Цирл потушила свет и легла в постель. Через некоторое время она повернулась к кровати мужа и спросила:
— Ты спишь?
— Нет, — ответил Борух-Меир, — не сплю.
— Я тоже не сплю.
— Знаю, — сказал Борух-Меир.
— Каким образом? — удивилась Цирл.
— Если бы ты спала, ты не разговаривала бы.
— Просто поразительно, сколько люди могут выпить! Над чем ты смеешься?
— Над анекдотом, который я вспомнил.
— Среди ночи ты в состоянии думать об анекдотах?
— Это о человеке, который пьет горькую. Его жена, решив проверить, чем он занимается, идет в кабак и видит, что он там сидит с друзьями. Они уговаривают ее выпить рюмку, другую. Вскоре она так напивается, что сползает со стула прямо под стол. «Вот так-то, дорогая, — говорит муж. — Теперь ты сама убедилась, что у меня нелегкая жизнь».
— Ты в отличном настроении, — сказала Цирл, — а я очень взвинчена. Мне так хочется спать, что я не могу заснуть.
— Ты скоро заснешь, — пообещал Борух-Меир. — Спокойной ночи.
— Кто там храпит? Из-за этого храпа я не могу заснуть, — стала ворчать Цирл.
— Я ничего не слышу, — прислушался Борух-Меир.
— Наверное, это новая горничная.
— Минуту назад она готова была примерить все свои платья, а сейчас храпит, как свинья. Блюма никогда не храпела.
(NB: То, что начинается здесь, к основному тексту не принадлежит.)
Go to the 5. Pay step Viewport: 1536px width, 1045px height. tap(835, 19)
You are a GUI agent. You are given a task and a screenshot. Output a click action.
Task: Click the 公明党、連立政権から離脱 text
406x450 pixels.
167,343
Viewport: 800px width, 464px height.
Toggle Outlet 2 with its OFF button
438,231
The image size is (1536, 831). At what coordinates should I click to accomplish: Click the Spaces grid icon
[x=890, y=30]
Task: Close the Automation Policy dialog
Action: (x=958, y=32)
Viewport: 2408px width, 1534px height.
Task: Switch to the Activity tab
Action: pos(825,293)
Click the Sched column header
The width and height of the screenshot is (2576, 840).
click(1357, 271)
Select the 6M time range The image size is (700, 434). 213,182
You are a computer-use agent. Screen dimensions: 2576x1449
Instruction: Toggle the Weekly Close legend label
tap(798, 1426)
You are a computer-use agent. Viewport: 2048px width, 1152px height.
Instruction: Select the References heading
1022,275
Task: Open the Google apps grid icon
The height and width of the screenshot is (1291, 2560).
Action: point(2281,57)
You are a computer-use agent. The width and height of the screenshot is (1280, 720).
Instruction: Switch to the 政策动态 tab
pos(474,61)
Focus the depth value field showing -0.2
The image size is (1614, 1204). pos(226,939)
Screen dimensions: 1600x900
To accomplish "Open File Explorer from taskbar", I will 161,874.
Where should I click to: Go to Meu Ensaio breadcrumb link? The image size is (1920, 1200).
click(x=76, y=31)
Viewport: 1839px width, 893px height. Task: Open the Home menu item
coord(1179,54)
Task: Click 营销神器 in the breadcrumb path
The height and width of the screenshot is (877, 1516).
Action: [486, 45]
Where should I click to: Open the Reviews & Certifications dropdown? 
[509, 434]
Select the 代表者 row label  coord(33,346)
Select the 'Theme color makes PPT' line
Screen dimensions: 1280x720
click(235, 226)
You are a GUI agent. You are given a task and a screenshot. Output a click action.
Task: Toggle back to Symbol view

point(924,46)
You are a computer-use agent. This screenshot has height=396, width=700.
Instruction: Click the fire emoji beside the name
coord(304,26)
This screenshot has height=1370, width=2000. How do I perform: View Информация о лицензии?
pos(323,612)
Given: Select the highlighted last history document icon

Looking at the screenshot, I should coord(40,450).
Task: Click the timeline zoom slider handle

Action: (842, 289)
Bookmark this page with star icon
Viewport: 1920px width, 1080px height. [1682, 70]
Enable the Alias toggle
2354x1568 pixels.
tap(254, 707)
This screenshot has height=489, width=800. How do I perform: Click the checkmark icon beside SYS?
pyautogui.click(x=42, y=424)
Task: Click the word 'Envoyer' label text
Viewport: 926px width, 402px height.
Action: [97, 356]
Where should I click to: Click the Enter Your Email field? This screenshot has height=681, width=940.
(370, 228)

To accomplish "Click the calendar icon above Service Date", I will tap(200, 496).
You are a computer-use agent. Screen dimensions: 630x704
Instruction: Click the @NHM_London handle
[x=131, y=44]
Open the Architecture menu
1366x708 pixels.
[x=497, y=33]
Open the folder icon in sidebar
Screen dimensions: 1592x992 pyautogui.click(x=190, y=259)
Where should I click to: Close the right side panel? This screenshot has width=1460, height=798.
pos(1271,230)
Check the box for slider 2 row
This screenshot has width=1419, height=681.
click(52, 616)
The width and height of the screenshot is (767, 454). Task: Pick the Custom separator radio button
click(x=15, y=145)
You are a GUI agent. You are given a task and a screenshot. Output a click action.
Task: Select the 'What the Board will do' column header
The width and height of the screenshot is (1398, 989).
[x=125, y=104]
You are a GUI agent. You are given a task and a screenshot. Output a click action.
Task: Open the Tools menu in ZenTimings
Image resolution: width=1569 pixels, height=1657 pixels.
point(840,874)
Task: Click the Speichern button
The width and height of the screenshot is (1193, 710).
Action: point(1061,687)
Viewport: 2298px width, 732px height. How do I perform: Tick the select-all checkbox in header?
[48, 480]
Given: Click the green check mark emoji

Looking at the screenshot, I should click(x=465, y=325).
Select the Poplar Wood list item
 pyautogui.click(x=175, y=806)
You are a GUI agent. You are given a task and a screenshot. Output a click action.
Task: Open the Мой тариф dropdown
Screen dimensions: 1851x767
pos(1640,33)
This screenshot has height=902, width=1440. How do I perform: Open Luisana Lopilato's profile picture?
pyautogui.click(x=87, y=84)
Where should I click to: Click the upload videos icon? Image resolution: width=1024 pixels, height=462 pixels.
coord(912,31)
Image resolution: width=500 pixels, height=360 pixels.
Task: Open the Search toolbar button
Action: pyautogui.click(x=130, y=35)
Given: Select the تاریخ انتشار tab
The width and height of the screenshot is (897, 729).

Посмотри на меня, я вся иззевалась, а сна ни в одном глазу! Уже, наверное, два часа ночи. Ох, как я устала! Надо заснуть.
XI
Гиршл спал спокойно, но проснулся в неопределенном настроении. С одной стороны, он не находил свое положение особенно плохим, с другой — не видел в нем ничего хорошего. «Что сделано, то сделано, — подумал он, вспоминая все, что произошло накануне. — Надо забыть Блюму и начать думать о Мине».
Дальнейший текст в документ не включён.